One of the biggest casualties of the new coronavirus has been elective surgeries. Suspension of these surgeries has caused hospitals to lose billions of dollars in revenue. Now the American Hospital Association, AHA, the American College of Surgeons, and other groups have released a roadmap to guide health care facilities on the road to resumption of elective surgeries.
Working with the Centers for Medicare and Medicaid Services, the American College of Surgeons (ACS), American Society of Anesthesiologists (ASA), the Association of periOperative Registered Nurses (AORN), the AHA noted in a joint statement that when the first wave of the COVID-19 pandemic is over, there will be pent-up patient demand for surgical and procedural care. Health care organizations, physicians, and nurses must be prepared to meet this demand.
Among the principles for re-opening elective surgeries is that there should be a sustained reduction in the rate of new COVID-19 cases in the relevant geographic area for at least 14 days, and the facility must have appropriate number of intensive care unit (ICU) and non-ICU beds, personal protective equipment (PPE), ventilators and trained staff available to treat all non-elective patients without resorting to a crisis standard of care.
In addition, a facility that seeks to restart elective surgeries should use available testing to protect staff and patient safety whenever possible. In addition, the facility should implement a policy addressing requirements and frequency for the patient and staff testing. Furthermore, hospitals are advised against the resumption of elective surgical procedures until they have adequate PPE and medical-surgical supplies appropriate to the number and type of procedures to be performed.
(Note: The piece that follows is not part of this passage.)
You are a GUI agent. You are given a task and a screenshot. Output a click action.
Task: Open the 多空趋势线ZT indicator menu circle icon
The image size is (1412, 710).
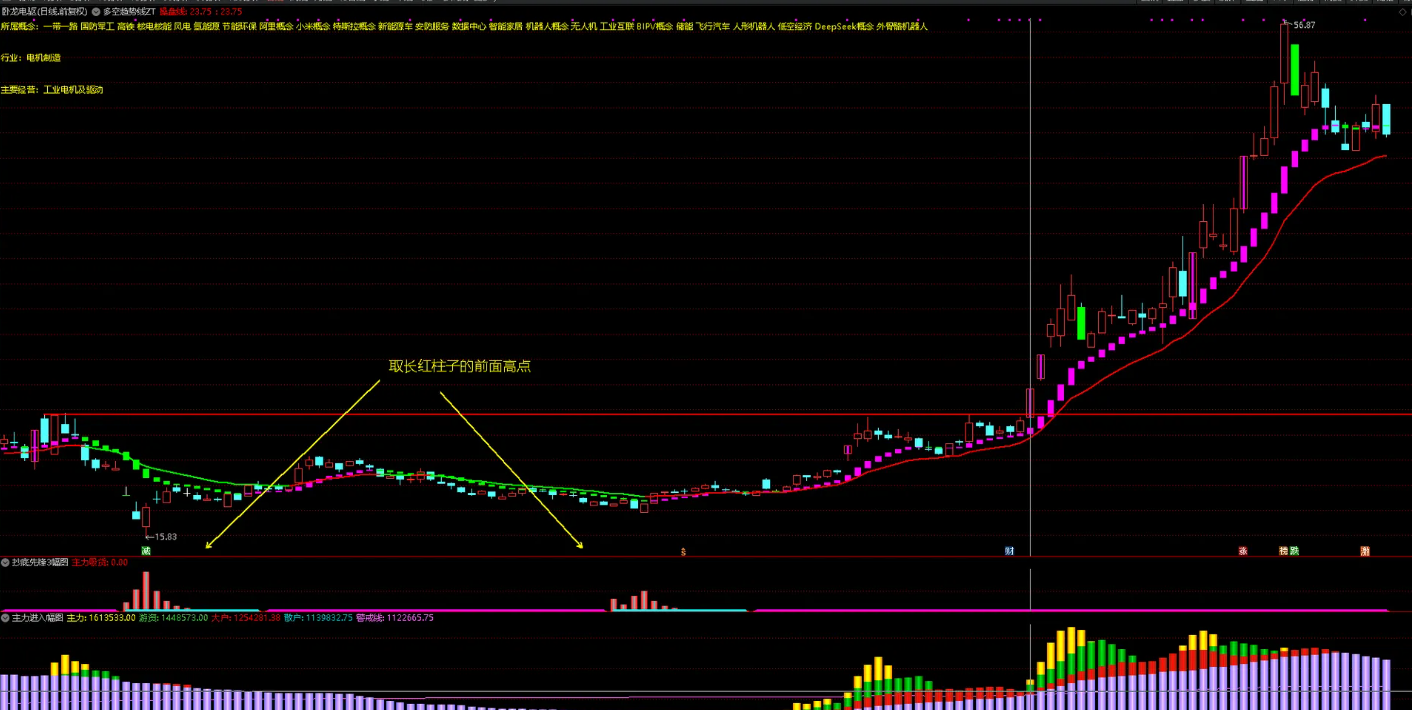pyautogui.click(x=96, y=12)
“Facilities should establish a prioritization policy committee consisting of surgery, anesthesia and nursing leadership to develop a prioritization strategy appropriate to the immediate patient needs,” one of the principles says.
Following the outbreak of COVID-19, the CMS recommended limiting non-essential care and encouraged the use of telehealth.
However, CMS administrator Seema Verma pointed out that “the reality is that not everything can be addressed by telehealth” noting that there was a need to resume elective surgeries such as for breast cancer and cataracts.
“Every state and local official has to assess the situation on the ground. They need to be able to screen patients and healthcare workers for the COVID virus, and we need to make sure that patients feel safe when they come in to seek healthcare services by showing they have the appropriate cleaning in place and that they observe social distancing inside the healthcare facilities,” Verma said.
West Virginia has become one of the first states to say it is resuming elective surgeries. Governor Jim Justice issued an executive order allowing hospitals to resume elective procedures. However, hospitals have to be reviewed by state officials before these procedures can resume. Indiana has also announced that it is easing restrictions on elective surgeries.
Due to the coronavirus, hospitals were forced to suspend elective surgeries, but this has hurt many facilities’ bottom lines.
The Illinois Hospital Association estimates that, due to the cancellation of elective surgeries, hospitals in the state have lost $1.4 billion in revenue. Illinois canceled elective surgeries effective March 19.
In an effort to restart elective surgeries in Illinois, Mercyhealth proposed a plan to accommodate all local COVID-19 patients in one of its hospitals, while its other companies will begin surgeries. To see the plan through, Mercyhealth asked OSF Saint Anthony Medical Center and SwedishAmerican Hospital to join in its plan, but the two facilities have reservations.
Due to reduced revenues, hospitals have been forced to take cost cutting measures, such as furloughing workers. In some cases, executives have had to take pay cuts. Executives at OSF HealthCare have taken pay cuts; Lurie Children’s Hospital has sent home a fifth of its staff on full pay. Loyola Medicine furloughed primarily nonessential, nonclinical staff, reducing hours for other staff, and reduced executive pay.
Loyola said furloughed workers will continue receiving health, dental, and life insurance benefits. “We hope to bring back as many furloughed employees as we can, when possible,” the Chicago Tribune reported.
Projections from the University of Washington’s Institute for Health Metrics and Evaluation forecast that Illinois will be able to relax social distancing protocols from May 25.